# [Source document]
☆ ☆ ☆

# The next project - imitation is the sincerest form of flattery



## Cochese (Jan 12, 2010)

So the wife and I were walking though IKEA the other day, and found something that she wanted for the kids' playroom.

It's the Trofast storage system, which can be seen here:
IKEA | Storage furniture | TROFAST system | Combinations

In particular, she would like a series of units like this one:
IKEA | Storage furniture | TROFAST system | TROFAST | Storage combination

It can fit two large bins, or a combination of others. The pine system looks to be a simple dado done at specific increments to allow the bins to slide in and sit on.

The thing I'm trying to figure out is, what material to use on this. The sides obviously need to be strong enough for the dadoes and to also not bow in the presence of weight on said dadoes. I will be using the actual bins, considering they are so cheap. The other consideration is, of course, to make sure that the project is cheaper than buying it. I didn't think to see how thick the sides were, but I can always do that when I pick up an assortment of bins.

I'm hoping to start this about mid-May.


----------



## kp91 (Sep 10, 2004)

Chris,

Lowes and HD have the laminated pine panels, look nice and not too expensive.


----------



## drasbell (Feb 6, 2009)

I have a question? is that 89.00 for the complete frame work? and you just supply the boxes I assume, If that's the case its a lot cheaper to buy the frame already made and get the boxes, I seriously don't think you can build it cheaper. better yes but its going to be more than 89.00 just my thought.. 
and the sides look to be around 2" thick with 3/4" dado's and a 1/2" space in between


----------



## RStaron (Sep 25, 2009)

Chris, I would buy the edge glued pine panels, it will look a little more rustic but should be strong enough. I know here in Il. Menards sells them, not sure about Home Depot or Lowes.


----------



## Mike Dawson (Jul 28, 2010)

sweet!


----------

☆ ☆ ☆

(Rows on where targets appear)
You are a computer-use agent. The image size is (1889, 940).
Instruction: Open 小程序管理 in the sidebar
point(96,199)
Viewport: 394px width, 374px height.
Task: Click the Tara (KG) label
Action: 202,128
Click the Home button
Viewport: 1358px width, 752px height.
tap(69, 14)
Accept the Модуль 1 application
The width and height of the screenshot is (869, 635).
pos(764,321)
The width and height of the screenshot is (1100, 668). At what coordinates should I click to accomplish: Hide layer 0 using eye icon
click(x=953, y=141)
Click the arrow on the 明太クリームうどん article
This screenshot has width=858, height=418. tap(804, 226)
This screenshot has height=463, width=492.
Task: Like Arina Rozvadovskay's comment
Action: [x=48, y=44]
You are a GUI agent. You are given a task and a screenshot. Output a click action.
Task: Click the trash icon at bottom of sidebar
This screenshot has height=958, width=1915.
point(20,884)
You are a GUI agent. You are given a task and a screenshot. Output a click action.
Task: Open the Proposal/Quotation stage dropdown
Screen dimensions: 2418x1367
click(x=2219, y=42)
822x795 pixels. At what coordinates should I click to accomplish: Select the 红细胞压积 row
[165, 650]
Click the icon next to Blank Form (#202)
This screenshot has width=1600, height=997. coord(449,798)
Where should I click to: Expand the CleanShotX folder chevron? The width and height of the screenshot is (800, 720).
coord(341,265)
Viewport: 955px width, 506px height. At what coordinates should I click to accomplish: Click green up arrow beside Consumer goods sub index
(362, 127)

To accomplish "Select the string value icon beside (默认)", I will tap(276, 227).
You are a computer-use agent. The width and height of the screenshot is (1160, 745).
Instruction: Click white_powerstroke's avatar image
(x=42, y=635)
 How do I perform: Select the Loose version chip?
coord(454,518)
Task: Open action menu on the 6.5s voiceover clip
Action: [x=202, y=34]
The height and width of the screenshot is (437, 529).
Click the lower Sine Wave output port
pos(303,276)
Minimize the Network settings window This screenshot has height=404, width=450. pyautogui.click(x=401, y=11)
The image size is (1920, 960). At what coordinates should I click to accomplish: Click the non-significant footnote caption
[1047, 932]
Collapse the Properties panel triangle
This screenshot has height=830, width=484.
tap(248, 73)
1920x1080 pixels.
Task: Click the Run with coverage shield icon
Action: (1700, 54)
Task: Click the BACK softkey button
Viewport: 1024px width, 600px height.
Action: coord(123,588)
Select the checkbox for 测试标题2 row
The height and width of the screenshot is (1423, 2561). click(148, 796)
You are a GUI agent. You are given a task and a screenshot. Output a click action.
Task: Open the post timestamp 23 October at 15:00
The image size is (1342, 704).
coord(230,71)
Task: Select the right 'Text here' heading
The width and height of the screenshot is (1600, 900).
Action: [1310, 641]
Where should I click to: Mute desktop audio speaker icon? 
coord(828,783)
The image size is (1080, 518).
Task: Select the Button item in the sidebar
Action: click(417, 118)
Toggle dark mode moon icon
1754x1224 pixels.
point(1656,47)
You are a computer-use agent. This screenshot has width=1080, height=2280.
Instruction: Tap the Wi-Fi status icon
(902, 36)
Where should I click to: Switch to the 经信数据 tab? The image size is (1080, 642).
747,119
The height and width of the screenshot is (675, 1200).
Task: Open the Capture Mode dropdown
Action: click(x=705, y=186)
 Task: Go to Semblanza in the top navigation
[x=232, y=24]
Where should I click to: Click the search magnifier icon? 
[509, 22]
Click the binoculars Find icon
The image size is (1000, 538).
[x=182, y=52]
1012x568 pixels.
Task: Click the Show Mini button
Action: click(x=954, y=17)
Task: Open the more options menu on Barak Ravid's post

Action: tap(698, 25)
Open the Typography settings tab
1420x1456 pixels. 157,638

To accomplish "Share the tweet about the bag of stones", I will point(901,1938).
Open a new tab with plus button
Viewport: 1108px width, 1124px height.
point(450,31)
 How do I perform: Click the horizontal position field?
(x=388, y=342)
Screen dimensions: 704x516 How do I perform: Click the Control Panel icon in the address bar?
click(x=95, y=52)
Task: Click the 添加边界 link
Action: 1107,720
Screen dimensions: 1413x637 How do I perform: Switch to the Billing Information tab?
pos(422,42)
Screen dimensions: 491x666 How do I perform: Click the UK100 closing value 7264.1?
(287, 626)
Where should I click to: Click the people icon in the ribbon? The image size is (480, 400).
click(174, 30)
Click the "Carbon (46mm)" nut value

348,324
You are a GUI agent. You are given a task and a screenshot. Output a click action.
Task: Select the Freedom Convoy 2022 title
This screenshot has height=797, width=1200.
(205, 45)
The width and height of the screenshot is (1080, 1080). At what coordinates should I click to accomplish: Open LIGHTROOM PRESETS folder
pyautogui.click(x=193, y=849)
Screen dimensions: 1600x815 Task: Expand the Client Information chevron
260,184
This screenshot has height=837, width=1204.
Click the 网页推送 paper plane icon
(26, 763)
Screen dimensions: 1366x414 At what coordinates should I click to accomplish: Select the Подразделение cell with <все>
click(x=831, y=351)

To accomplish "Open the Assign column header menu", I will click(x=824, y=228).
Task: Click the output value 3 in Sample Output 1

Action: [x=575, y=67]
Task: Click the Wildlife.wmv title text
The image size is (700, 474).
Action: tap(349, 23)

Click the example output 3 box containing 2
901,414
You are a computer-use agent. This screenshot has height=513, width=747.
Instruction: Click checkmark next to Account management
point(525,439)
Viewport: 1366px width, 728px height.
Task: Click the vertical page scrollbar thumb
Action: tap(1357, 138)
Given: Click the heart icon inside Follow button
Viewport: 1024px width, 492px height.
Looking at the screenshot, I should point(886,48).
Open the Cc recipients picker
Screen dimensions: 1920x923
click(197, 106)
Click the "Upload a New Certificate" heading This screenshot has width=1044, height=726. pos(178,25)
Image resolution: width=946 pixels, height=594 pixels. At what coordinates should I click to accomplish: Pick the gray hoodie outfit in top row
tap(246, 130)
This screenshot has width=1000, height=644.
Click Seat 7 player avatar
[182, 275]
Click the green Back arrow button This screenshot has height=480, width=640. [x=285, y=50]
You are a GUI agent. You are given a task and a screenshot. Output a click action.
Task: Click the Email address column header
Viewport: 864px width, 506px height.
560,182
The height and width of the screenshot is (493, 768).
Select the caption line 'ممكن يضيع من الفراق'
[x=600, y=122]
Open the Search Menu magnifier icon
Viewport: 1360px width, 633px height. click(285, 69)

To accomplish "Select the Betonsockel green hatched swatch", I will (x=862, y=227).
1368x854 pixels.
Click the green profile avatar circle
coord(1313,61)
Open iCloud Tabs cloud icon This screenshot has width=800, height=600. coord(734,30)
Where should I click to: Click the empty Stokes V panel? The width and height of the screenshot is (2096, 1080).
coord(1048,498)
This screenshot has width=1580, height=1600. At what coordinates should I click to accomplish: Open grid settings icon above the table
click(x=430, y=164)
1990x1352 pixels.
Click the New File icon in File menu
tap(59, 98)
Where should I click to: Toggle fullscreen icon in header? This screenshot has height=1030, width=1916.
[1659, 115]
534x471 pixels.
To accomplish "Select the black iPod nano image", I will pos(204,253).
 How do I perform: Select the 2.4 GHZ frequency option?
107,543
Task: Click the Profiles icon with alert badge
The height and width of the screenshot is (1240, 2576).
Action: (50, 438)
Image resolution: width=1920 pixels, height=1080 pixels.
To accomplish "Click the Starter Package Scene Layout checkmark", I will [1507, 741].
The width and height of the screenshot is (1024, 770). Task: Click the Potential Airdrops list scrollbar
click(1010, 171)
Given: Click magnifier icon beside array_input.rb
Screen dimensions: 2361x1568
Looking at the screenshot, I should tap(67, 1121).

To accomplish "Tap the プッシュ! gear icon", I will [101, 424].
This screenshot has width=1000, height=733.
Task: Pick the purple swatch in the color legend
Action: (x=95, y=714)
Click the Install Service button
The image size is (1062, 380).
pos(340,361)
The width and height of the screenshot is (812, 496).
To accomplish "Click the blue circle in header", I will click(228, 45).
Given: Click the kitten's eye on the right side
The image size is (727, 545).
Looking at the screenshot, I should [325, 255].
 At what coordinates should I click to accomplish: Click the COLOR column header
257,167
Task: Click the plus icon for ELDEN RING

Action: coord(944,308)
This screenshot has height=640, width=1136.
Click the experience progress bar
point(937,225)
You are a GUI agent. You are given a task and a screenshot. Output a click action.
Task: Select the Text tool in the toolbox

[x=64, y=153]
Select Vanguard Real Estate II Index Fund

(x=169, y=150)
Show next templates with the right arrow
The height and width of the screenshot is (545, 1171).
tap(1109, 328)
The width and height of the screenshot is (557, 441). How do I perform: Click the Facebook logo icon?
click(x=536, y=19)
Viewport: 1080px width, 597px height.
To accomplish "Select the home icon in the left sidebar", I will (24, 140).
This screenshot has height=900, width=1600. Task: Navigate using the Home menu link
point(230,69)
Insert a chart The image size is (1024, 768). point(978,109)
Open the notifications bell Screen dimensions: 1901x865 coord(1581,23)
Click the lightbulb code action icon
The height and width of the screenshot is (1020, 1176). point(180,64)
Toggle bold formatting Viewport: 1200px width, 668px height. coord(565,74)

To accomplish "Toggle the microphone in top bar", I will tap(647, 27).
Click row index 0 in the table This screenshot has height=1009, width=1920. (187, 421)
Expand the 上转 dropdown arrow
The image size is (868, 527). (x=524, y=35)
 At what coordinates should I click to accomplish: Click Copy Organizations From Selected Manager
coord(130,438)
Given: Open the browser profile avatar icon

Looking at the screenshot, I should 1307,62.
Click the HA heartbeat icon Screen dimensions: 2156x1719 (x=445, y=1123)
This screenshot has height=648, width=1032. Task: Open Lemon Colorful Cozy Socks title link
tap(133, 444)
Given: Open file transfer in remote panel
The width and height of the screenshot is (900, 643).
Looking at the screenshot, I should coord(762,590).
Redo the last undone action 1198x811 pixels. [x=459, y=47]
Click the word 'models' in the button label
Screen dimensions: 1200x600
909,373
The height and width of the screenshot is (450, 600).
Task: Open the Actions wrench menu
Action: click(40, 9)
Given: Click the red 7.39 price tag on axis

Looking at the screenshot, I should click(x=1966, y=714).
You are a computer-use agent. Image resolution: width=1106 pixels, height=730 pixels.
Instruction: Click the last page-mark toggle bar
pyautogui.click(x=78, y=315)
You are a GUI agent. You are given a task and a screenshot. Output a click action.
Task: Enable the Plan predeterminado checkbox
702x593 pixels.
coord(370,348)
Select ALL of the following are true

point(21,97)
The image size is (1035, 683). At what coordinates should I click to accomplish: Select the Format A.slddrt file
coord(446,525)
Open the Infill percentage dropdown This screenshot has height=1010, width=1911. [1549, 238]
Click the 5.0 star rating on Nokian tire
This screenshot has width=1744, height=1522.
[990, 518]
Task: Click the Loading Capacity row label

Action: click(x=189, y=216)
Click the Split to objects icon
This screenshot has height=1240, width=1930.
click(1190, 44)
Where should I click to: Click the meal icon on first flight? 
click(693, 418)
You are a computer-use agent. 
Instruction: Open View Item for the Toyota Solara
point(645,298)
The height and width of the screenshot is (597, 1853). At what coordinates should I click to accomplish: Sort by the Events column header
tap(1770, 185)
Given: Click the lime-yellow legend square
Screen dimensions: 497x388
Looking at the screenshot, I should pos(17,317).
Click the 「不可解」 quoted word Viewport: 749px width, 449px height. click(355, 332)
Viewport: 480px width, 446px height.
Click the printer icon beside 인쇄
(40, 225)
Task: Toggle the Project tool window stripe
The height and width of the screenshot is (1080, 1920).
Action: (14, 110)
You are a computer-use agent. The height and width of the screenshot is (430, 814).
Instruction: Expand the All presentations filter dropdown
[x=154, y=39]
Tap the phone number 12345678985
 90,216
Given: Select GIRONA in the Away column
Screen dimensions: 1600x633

☆ ☆ ☆

# [Prompt 1]
Reproduce the forum thread on the storage project starting with "Chris, I would" and going on through "Depot or Lowes.", replacing "rustic" with "weathered".
# [Prompt 2]
In the forum thread on the storage project, which store does one reply say sells edge glued pine panels in Il.?

# [Expected output 1]
Chris, I would buy the edge glued pine panels, it will look a little more weathered but should be strong enough. I know here in Il. Menards sells them, not sure about Home Depot or Lowes.

# [Expected output 2]
Menards